Understanding the Double-Sided Coin of the Car Rental Industry
As the rental car industry grows and expands, new opportunities for subrogation continue to appear. Each year, more people rent cars, which means that each year, there are more car accidents involving rental cars than the year before. This trend isn’t going to slow down any time soon, and that means that every year, rental car companies incur more risks and deal with more claims. And rental car companies have it hard – not only do they have subrogation claims to deal with in cases of a third-party tortfeasor, but they also have times where they need to pursue a negligent renter directly.
On top of all that, because most rental car companies are nationwide, or at least regional, they have to deal with how subrogation laws involving insurance vary in each state. These difficult and intersecting factors make effective management of subrogation cases integral to the continued success of a rental car company.
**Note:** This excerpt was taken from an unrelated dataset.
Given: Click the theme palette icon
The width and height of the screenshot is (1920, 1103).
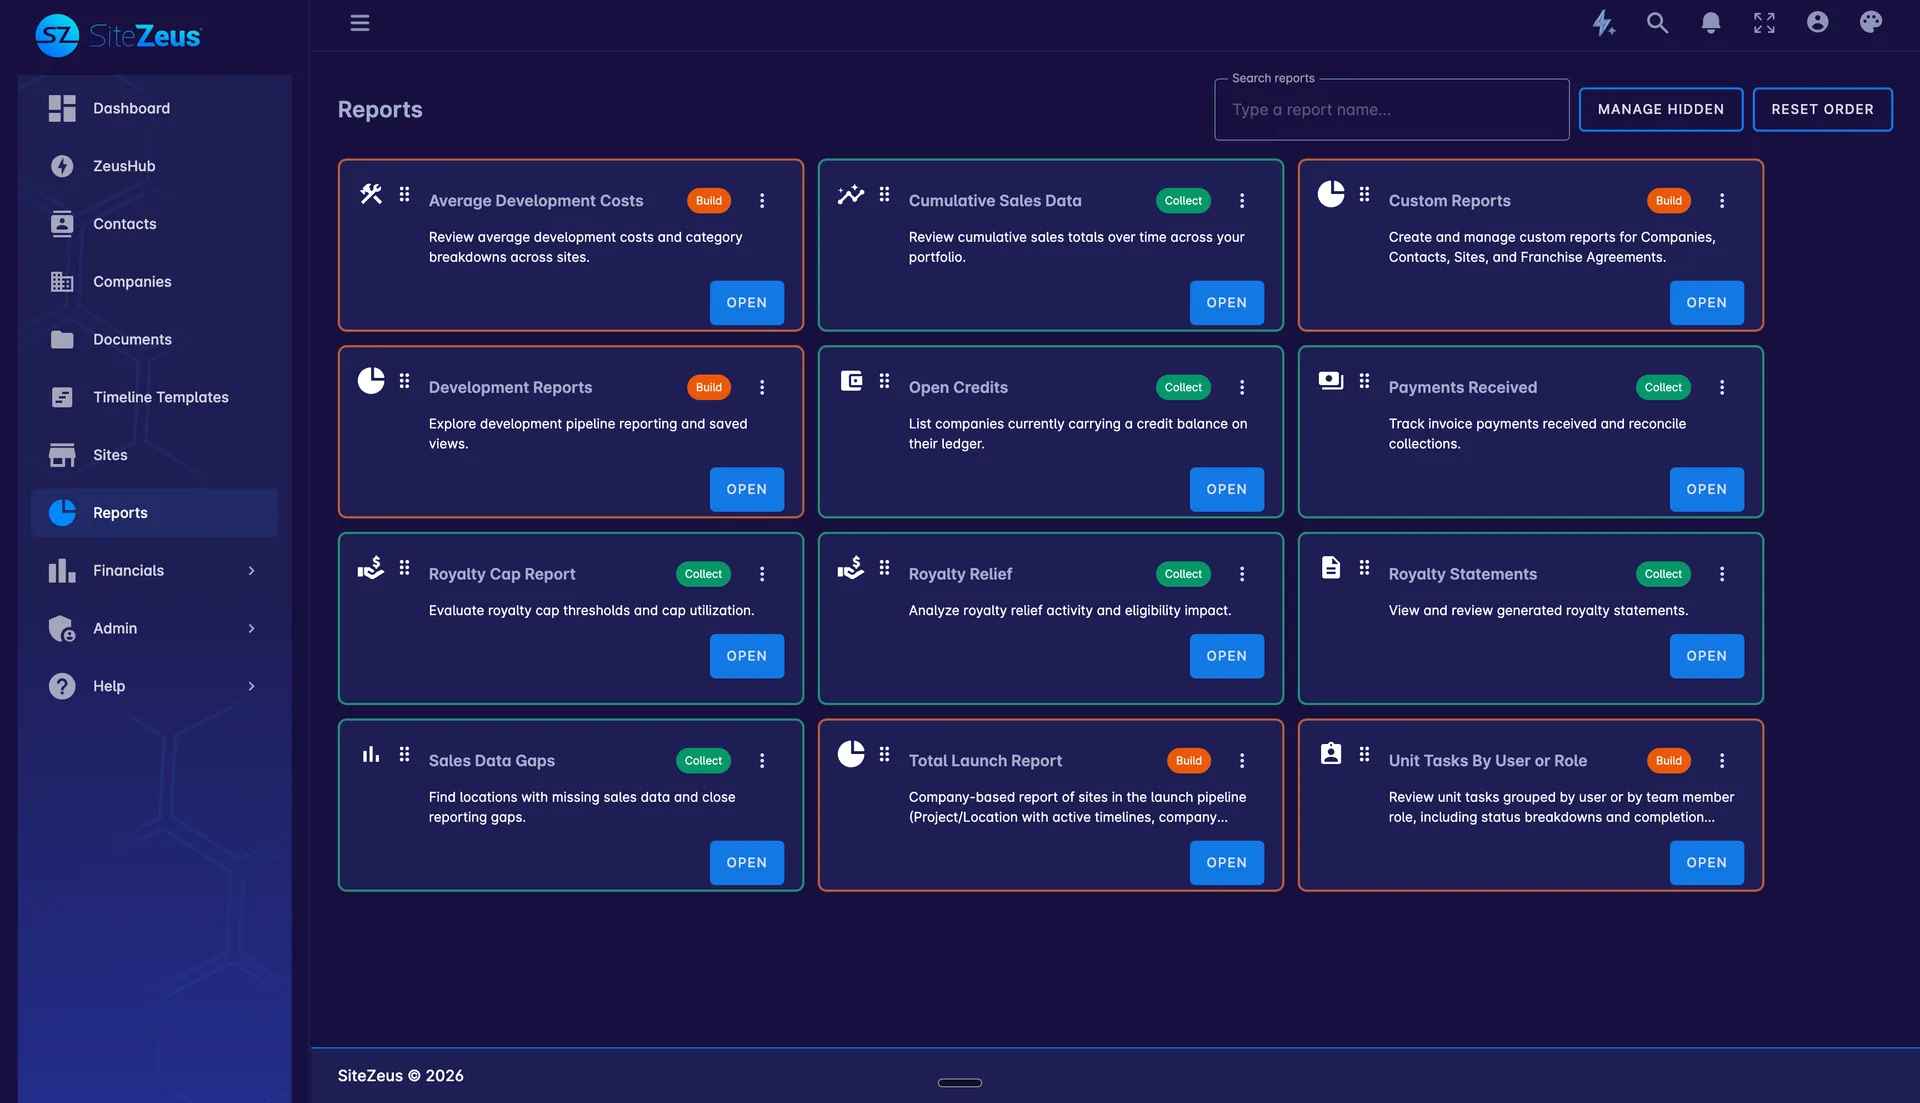Looking at the screenshot, I should [x=1871, y=22].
Pro-tip: Retain a Law Firm that Specializes in Subrogation for Rental Car Companies
Rathbone Group stays up to date with the changing regulations placed upon the rental car industry, and we are well-versed in the many highly specific state laws that deal with the subrogation of rental car claims. This feature of RG, combined with an approach that looks at how many responsible third parties are viable to pursue, means we’re poised to handle even the most complicated subrogation claims.
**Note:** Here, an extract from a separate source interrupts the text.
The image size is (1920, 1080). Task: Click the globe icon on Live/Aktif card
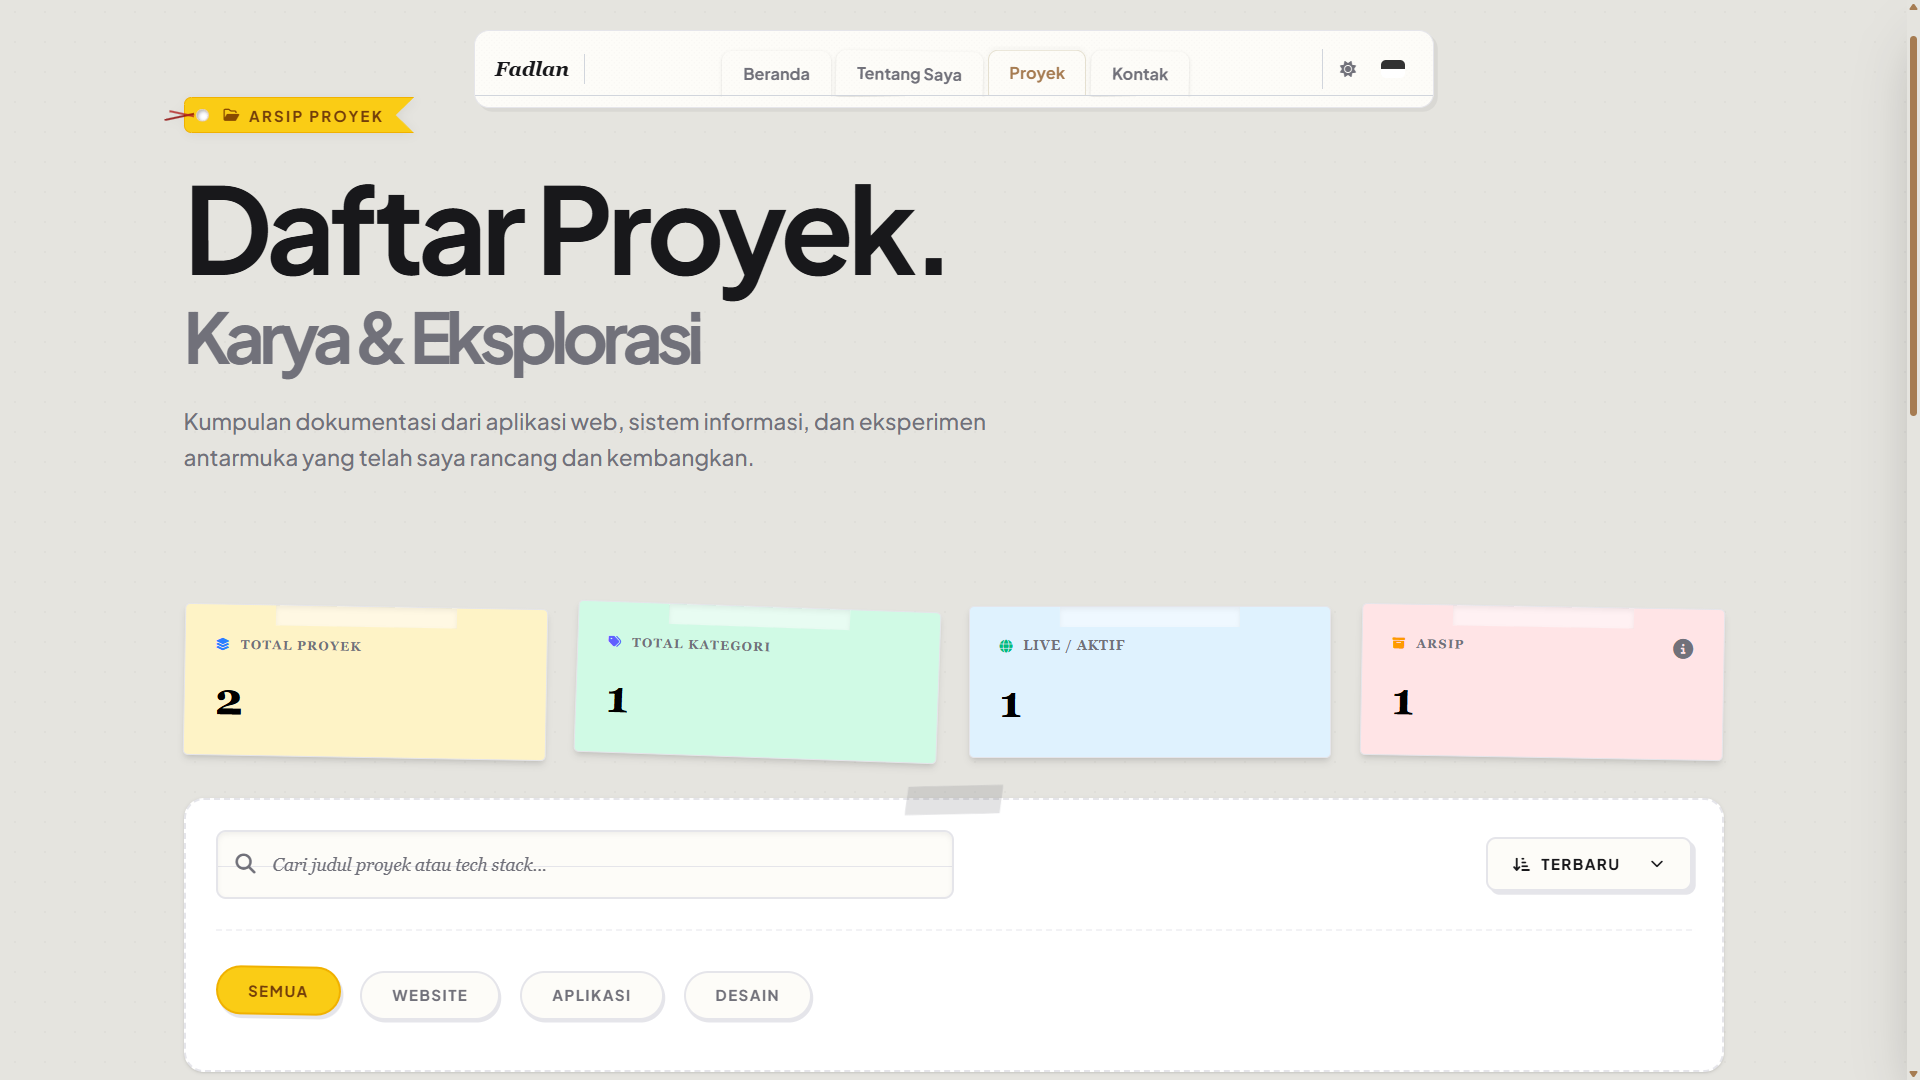(x=1005, y=646)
Pursuing third parties in addition to contract violators provides rental car companies with an opportunity to increase recoveries under a subrogation theory. Our focus on tort subrogation increases the likelihood of identifying and pursuing additional responsible parties that you may not have considered before. Our cost-conscious, creative approach, and team of subrogation attorneys licensed in dozens of states, mean our thorough investigations don’t just include skilled detective work, they also include an intimate knowledge of how to navigate the specific subrogation laws in the state in which the suit is brought.